Iteratively populate a nested dictionary in Python

Question

I am working on dynamically populating a nested dictionary with data from MongoDB. I am not that well-versed in using dictionaries, so please bear with me. I have checked over and over and tried different approaches, but I still keep on getting the same incorrect result.

The data I am trying to feed into the dictionary is not in a tuple, as I have seen in the questions I have checked, but in a collection from MongoDB.

This is what my collection fields look like:

new_crawl_130422_data.insert_one(
        {
        "database_url": proj_database_url,
        "database_project_id": proj_database_id,
        "projectname": proj_database_name,
        "version": version,
        "boost": boost,
        "content": content,
        "digest": digest,
        "title": title,
        "timestamp": timestamp,
        "url": website,
        "language": language
        }

The language field there can be various languages, for a particular project_id. So in essence, I have a number of records per project_id, and some of them are in different languages. What I am trying to do is create a nested dictionary with the project_id as the name, and the keys being the different languages.

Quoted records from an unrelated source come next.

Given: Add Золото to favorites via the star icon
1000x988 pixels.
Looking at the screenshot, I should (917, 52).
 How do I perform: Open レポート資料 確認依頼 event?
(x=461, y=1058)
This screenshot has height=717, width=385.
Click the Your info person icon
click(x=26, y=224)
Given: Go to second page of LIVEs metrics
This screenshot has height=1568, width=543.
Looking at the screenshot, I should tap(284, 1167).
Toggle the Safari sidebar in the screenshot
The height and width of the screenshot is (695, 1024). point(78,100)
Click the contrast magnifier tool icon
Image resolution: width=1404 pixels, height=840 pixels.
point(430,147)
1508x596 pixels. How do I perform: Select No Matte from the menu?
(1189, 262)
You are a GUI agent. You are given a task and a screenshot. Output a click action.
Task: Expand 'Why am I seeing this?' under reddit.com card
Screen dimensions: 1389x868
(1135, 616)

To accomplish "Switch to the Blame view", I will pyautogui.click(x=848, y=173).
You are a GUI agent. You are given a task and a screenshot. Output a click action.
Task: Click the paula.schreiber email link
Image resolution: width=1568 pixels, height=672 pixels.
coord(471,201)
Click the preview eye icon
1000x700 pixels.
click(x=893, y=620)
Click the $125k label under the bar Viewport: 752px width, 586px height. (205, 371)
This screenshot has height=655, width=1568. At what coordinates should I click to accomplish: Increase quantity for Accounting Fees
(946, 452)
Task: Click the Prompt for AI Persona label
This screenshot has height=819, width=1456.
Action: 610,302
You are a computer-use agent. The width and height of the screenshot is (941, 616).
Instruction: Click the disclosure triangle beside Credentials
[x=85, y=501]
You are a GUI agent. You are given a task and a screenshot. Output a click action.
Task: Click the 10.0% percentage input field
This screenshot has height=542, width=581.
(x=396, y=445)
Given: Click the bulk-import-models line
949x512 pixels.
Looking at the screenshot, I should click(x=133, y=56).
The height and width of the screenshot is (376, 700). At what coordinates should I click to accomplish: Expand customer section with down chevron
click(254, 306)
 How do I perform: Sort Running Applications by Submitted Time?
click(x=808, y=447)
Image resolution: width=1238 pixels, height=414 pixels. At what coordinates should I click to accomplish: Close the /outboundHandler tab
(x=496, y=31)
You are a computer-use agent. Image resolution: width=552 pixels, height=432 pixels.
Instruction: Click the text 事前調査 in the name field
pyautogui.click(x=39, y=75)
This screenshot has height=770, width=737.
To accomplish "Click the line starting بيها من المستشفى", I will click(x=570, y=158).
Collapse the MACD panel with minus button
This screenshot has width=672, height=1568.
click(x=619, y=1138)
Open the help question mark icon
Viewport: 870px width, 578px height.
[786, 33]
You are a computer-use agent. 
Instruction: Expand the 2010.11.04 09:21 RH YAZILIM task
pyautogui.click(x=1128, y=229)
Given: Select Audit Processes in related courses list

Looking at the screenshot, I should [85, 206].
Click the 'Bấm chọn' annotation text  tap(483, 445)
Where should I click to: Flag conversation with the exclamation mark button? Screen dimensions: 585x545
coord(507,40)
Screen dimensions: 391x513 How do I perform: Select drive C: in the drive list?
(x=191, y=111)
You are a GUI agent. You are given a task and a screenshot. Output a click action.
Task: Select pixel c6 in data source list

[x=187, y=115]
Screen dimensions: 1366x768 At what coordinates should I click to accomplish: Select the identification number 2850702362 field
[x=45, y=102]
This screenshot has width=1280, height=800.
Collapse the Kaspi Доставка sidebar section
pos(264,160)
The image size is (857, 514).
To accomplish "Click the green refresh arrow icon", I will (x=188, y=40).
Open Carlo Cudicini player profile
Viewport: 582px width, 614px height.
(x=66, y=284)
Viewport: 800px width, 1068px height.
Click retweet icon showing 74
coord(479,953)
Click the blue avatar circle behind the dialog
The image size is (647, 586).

So I should have something like:

{Project_id1: {'it': "text here in Italian if it exists in the collection" ,'en': "text here in English if it exits", 'de': "text here in German if it exists"}
{Project_id2: {'en': "text here in English if it exists in the collection" ,'fr': "text here in French if it exits", 'de': "text here in German if it exists"}

etc.

Hence, as it iterates through the records, it should pick a language and make that the key, and pick the 'content' as the value. Another aspect is that if there is already that language key in the dictionary, it should append the text with the matching language to the value. I don't know if this is too much for a dictionary?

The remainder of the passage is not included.